The Myanmar National Democratic Alliance Army  (MNDAA) is an armed resistance group in the Kokang region, Myanmar (Burma). The army has existed since 1989, having been the first one to sign a ceasefire agreement with the Burmese government. The ceasefire lasted for about two decades.

History
The group was formed on 12 March 1989, after the local Communist Party of Burma leader, Pheung Kya-shin (also spelt Peng Jia Sheng or Phone Kyar Shin), dissatisfied with the communist government, broke away and formed the MNDAA. Along with his brother, Peng Jiafu, they became the new unit in Kokang. The strength of the army is between 1,500 and 2,000 men.

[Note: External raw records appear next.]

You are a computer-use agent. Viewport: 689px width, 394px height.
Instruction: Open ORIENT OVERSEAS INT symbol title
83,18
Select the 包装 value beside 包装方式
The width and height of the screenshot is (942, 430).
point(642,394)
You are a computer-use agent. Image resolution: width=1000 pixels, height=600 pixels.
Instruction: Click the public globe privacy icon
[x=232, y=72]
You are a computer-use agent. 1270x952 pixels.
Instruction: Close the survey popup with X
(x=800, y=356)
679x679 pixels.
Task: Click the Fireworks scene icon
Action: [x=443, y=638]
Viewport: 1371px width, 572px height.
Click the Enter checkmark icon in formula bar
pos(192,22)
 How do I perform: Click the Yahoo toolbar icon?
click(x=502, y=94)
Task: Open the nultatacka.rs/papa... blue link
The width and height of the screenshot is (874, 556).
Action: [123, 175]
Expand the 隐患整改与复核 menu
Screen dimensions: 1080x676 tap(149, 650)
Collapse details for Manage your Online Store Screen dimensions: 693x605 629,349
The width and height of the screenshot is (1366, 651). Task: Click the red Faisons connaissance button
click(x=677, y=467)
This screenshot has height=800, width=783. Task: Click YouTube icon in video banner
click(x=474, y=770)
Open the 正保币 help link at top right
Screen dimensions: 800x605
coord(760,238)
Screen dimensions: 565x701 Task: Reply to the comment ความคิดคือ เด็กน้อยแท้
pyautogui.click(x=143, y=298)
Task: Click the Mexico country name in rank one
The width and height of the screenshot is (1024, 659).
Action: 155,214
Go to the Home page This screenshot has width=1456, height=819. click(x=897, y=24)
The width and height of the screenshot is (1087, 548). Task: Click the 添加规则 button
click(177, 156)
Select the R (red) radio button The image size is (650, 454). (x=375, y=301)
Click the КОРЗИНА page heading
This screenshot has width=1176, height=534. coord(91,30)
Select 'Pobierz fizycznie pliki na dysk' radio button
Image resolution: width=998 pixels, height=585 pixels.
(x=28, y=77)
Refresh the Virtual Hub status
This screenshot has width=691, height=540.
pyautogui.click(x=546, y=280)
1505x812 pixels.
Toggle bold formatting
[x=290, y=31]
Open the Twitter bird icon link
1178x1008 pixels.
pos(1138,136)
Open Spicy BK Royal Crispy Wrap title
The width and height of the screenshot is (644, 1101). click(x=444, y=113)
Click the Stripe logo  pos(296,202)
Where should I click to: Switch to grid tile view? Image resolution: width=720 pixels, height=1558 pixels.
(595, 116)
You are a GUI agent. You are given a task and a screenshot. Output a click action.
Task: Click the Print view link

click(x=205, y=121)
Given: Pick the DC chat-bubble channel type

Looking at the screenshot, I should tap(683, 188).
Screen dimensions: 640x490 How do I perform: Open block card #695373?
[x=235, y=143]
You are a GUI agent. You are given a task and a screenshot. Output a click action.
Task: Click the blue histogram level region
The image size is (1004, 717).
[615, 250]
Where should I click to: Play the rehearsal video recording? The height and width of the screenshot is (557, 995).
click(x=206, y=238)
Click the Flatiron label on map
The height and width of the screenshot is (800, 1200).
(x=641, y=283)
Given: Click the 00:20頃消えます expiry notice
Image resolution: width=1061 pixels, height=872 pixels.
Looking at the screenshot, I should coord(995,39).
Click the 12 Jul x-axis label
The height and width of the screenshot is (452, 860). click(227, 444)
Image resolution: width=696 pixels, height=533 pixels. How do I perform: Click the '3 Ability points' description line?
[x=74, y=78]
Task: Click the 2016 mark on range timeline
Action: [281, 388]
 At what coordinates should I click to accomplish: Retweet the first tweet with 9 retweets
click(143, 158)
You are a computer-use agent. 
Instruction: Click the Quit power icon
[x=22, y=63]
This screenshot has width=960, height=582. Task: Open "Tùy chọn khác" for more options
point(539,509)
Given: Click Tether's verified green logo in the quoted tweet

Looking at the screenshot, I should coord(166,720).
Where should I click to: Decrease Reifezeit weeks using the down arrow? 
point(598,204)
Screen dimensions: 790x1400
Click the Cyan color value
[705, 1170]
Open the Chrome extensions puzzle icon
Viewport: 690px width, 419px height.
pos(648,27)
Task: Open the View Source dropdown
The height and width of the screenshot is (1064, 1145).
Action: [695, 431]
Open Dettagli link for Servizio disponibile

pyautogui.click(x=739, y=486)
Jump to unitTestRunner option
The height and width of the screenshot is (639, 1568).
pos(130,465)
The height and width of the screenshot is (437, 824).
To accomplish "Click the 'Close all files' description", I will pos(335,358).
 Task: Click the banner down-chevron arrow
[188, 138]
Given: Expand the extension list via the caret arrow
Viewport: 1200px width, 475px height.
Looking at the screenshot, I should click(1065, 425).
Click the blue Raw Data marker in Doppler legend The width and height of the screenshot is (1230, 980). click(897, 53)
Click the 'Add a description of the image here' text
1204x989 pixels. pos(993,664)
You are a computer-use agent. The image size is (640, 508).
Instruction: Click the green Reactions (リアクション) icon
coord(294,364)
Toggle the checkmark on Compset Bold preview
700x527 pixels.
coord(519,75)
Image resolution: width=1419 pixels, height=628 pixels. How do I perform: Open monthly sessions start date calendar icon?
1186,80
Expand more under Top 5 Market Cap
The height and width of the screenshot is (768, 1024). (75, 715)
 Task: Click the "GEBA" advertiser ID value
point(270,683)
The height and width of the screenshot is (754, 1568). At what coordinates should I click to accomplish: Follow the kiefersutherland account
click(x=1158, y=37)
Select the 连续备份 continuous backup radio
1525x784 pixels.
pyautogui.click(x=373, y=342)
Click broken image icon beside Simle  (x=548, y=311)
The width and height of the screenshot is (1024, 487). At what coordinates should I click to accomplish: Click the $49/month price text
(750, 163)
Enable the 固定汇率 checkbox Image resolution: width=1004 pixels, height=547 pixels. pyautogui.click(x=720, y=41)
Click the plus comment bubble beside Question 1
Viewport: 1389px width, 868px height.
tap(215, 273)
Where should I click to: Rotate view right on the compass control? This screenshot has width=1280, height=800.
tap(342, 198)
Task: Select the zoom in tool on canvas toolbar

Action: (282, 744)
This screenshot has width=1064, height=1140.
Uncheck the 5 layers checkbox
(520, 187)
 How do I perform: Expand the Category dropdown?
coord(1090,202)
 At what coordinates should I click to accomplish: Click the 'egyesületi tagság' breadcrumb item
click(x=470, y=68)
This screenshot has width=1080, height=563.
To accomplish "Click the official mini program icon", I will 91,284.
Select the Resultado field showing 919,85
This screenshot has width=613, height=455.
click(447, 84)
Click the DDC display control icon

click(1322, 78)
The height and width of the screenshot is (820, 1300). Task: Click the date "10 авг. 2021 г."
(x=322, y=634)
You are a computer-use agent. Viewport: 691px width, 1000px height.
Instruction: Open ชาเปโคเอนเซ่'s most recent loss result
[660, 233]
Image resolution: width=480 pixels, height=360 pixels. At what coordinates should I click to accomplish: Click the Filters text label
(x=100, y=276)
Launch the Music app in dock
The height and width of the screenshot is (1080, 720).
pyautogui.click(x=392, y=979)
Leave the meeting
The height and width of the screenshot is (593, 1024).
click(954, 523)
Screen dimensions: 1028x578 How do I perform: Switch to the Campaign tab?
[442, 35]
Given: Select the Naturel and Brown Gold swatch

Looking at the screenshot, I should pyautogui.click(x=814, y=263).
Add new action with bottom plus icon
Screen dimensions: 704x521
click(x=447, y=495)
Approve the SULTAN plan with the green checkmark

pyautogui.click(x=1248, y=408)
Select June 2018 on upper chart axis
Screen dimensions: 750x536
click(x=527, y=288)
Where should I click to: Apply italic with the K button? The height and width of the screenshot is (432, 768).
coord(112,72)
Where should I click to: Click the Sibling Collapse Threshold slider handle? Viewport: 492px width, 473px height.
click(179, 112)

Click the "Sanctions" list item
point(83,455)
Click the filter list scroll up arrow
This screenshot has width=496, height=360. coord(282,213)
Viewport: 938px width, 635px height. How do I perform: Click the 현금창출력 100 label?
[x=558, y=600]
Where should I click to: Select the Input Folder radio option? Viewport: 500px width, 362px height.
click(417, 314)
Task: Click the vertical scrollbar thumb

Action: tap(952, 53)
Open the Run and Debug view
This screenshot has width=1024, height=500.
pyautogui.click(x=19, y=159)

The rebels soon became the first group to agree to a ceasefire with the government troops. Thus the Burmese government refers to the Kokang region controlled by the MNDAA as "Shan State Special Region 1", indicating the MNDAA was the first group in the area of Shan State to sign a ceasefire agreement. After the ceasefire, the area underwent an economic boom, with both the MNDAA and regional Myanmar Armed Forces (Tatmadaw) troops profiting from increased opium harvests and heroin-refining. The area also produces methamphetamine. The MNDAA and other paramilitary groups control the cultivation areas, making them an easy target for drug trafficking and organised crime groups. The Peace Myanmar Group allegedly launders and reinvests MNDAA's drug profits into the legal economy.

2009 Kokang conflict

In August 2009, the Myanmar National Democratic Alliance Army became involved in a violent conflict with the Myanmar Armed Forces. This was the largest outbreak of fighting between ethnic armies and government troops since the signing of the ceasefire 20 years earlier.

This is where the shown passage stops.